TRY IT
Copy all records exactly; omit pictures.

Collected data
◆ ◆ ◆ ◆

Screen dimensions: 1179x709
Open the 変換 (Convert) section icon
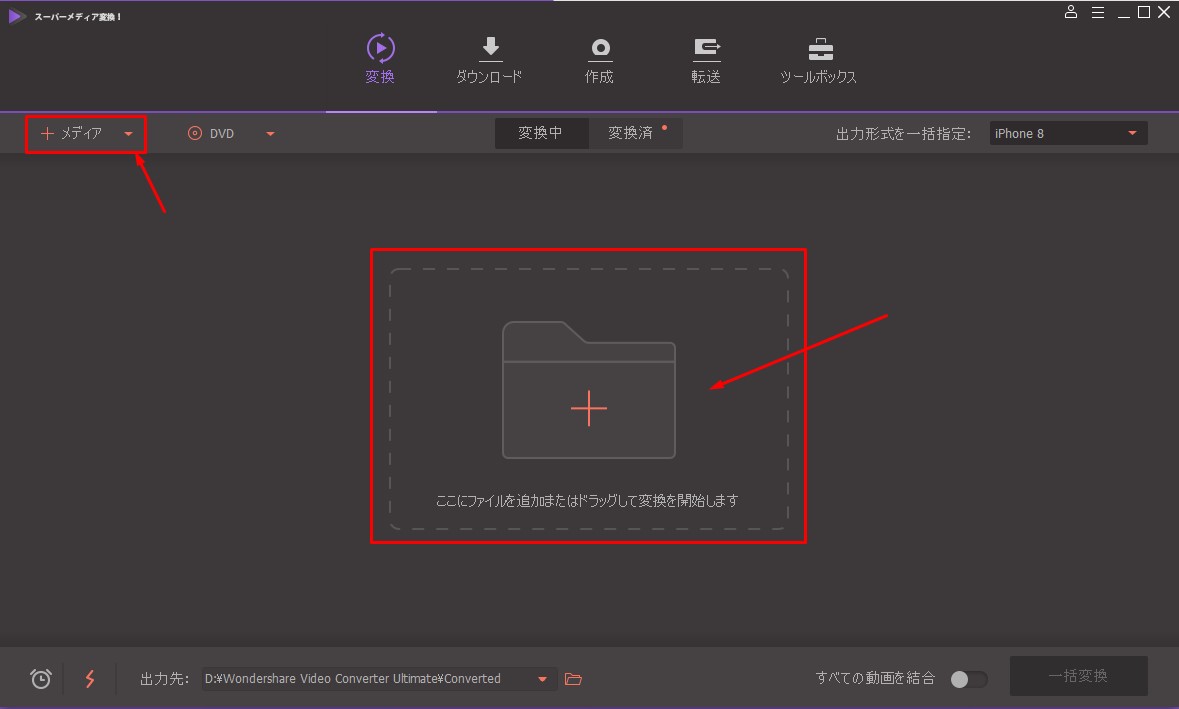tap(380, 48)
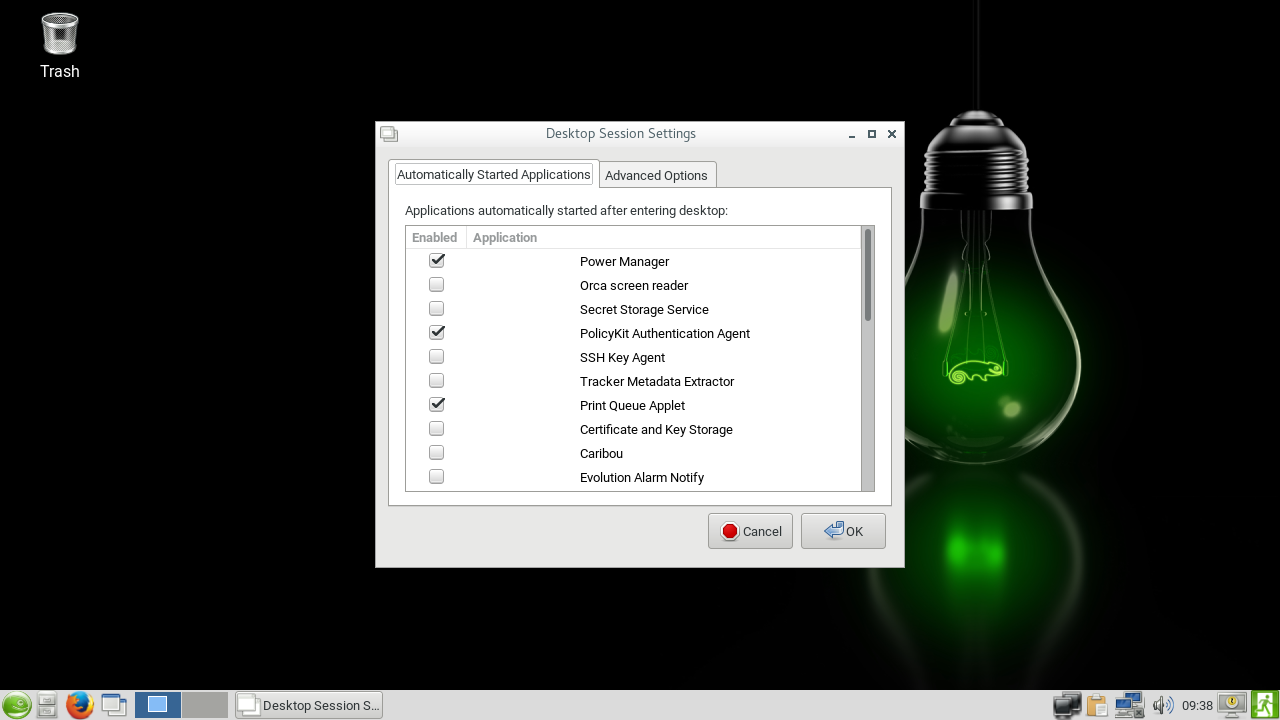Enable SSH Key Agent checkbox
Viewport: 1280px width, 720px height.
(437, 357)
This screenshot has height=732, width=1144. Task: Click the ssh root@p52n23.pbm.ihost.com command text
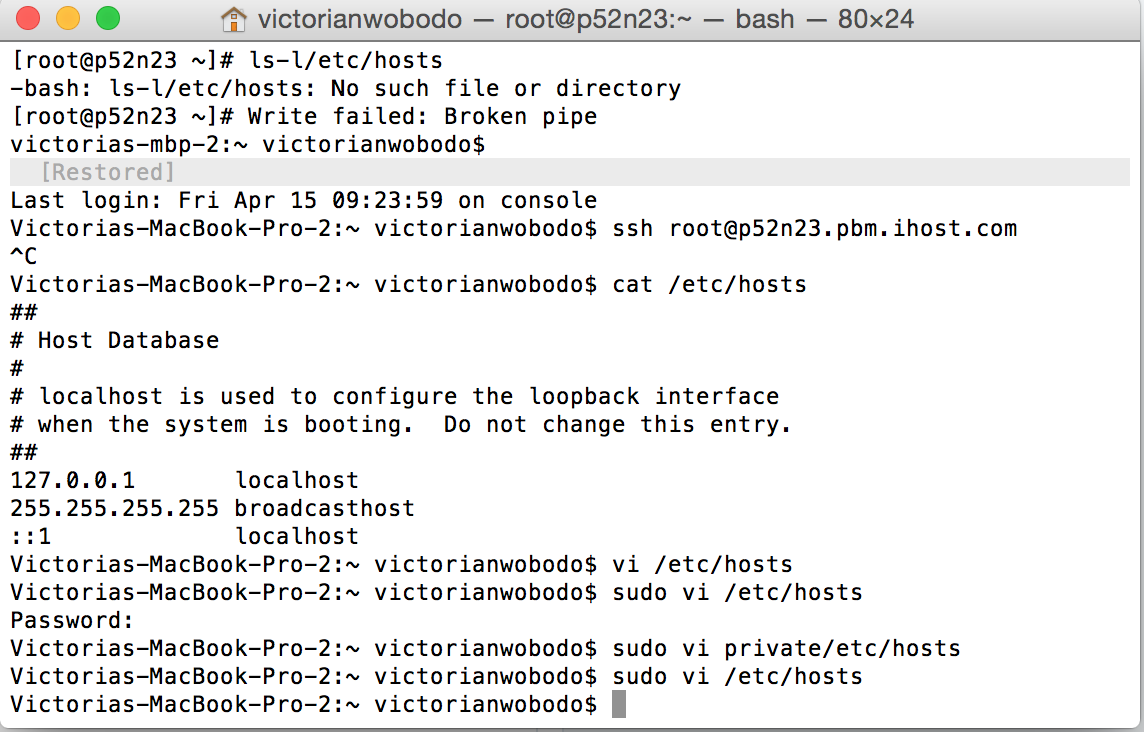pyautogui.click(x=814, y=228)
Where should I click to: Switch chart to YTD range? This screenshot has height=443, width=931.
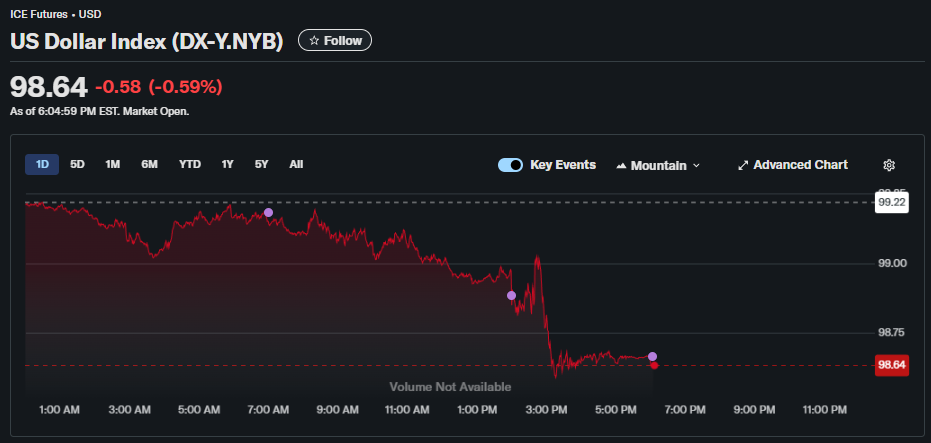pyautogui.click(x=190, y=164)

◆ ◆ ◆ ◆

REPLY
Screen dimensions: 1179x709
Open the 変換 (Convert) section icon
tap(380, 48)
Enable SSH Key Agent checkbox
Viewport: 1280px width, 720px height.
(437, 357)
This screenshot has height=732, width=1144. Task: Click the ssh root@p52n23.pbm.ihost.com command text
pyautogui.click(x=814, y=228)
Where should I click to: Switch chart to YTD range? This screenshot has height=443, width=931.
pyautogui.click(x=190, y=164)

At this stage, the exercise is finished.